Какая досада, что в самом начале революции не удалось достигнуть согласия! Если бы роялисты мыслили как патриоты, если бы королевский двор был не столь лицемерен, а его противники не так жестоки, многих несчастий удалось бы избежать.
Рассуждая о революции, они спорили и горячились. Бувар более либеральный, с чувствительным сердцем, стоял за конституцию, Жиронду, Термидор. Желчный, властолюбивый Пекюше объявил себя санкюлотом и даже последователем Робеспьера.
Он одобрял смертную казнь короля, самые жестокие декреты, культ Верховного существа. Бувар предпочитал культ Природы. Он охотно поклонялся бы изображению толстой цветущей женщины, лишь бы из её сосков изливалась не вода, а бургундское вино.
Чтобы подкрепить свои доводы новыми фактами, они достали множество исторических трудов: Монгаяра, Прюдома, Галлуа, Лакретеля и других; противоречия в этих книгах нимало их не смущали.
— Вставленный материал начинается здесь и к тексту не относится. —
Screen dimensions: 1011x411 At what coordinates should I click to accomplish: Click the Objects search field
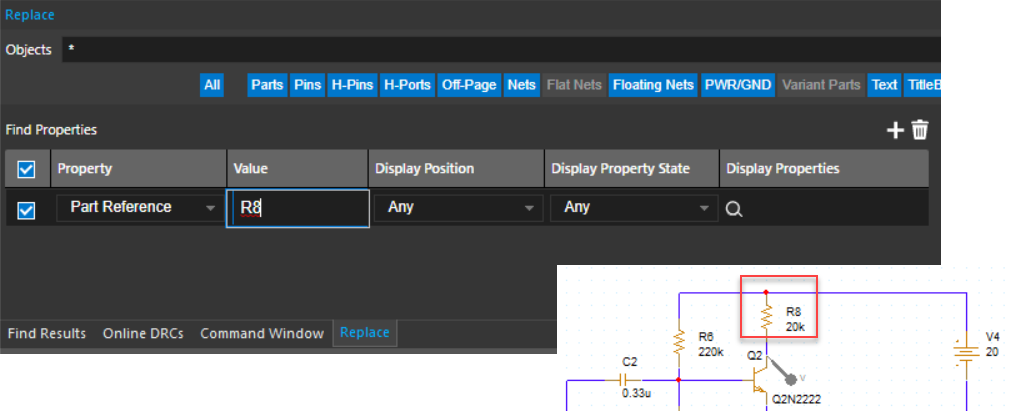click(500, 49)
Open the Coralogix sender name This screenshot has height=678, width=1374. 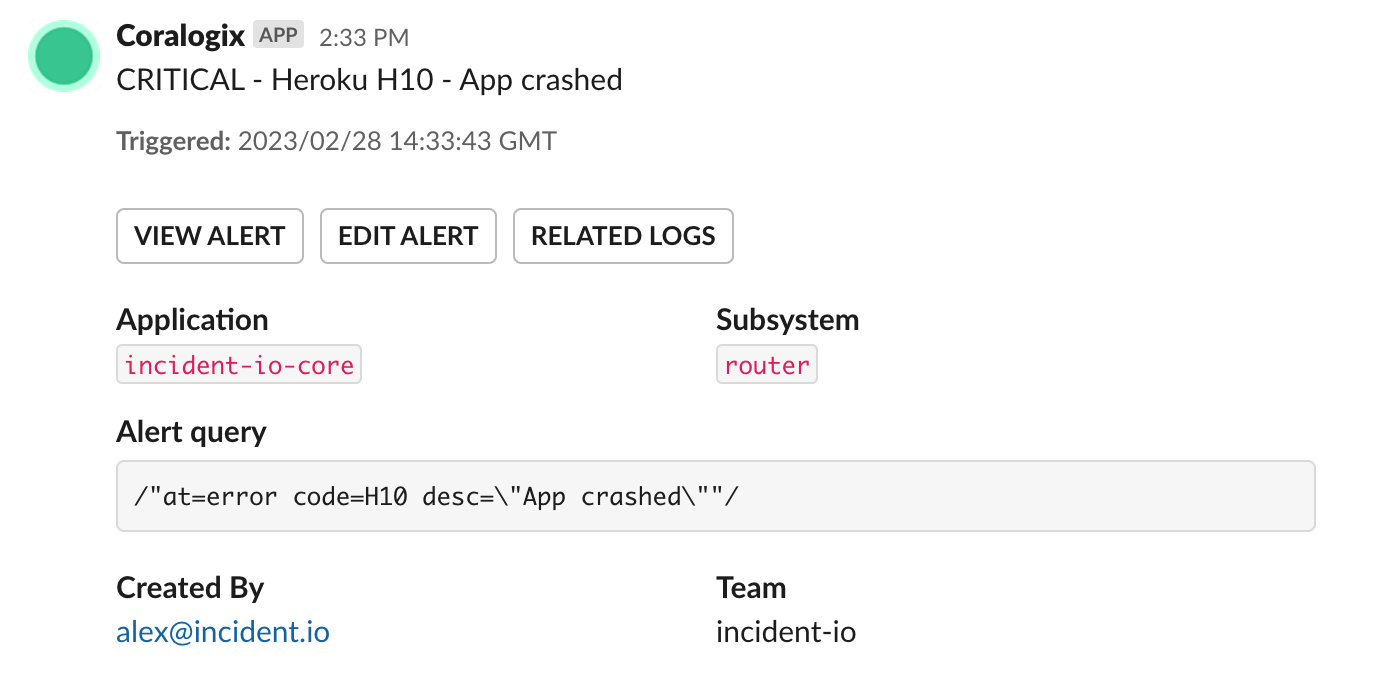180,36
Каждый извлекал то, что подтверждало его взгляды.
Бувар, например, нисколько не сомневался, что Дантон был подкуплен и за сто тысяч экю проводил законы, губительные для Республики, а Пекюше уверял, будто Верньо получал за предательство по шести тысяч франков в месяц.
— Никогда в жизни! Объясни-ка лучше, за что сестра Робеспьера получала пенсию от Людовика XVIII?
— Ничего подобного! Не от Людовика, а от БонапартаЮ и, коли на то пошло, скажи: с какой это особой Филипп Эгалите имел тайное свидание перед казнью? Я добьюсь, чтобы переиздали мемуары госпожи Кампан и восстановили все абзацы, вымаранные цензурой! Смерть дофина кажется мне весьма подозрительной. Когда взорвался пороховой склад в Гренеле, погибло две тысячи человек! А причина якобы неизвестна — что за вздор!
Сам-то Пекюше догадывался о причине; он объяснял все преступления гнусными происками аристократов, чужеземным золотом.
У Бувара не вызывали сомнения ни слова «Вознеситесь на небо, сын святого Людовика!», ни россказни о верденских девах или о штанах из человечьей кожи. Он принял на веру подсчёты Прюдома — ровно один миллион жертв.
Но сообщение о том, будто Луара была красной от крови от Сомюра до Нанта на протяжении восемнадцати миль, заставило его призадуматься. Пекюше тоже в этом усомнился, и они перестали слепо доверять историкам.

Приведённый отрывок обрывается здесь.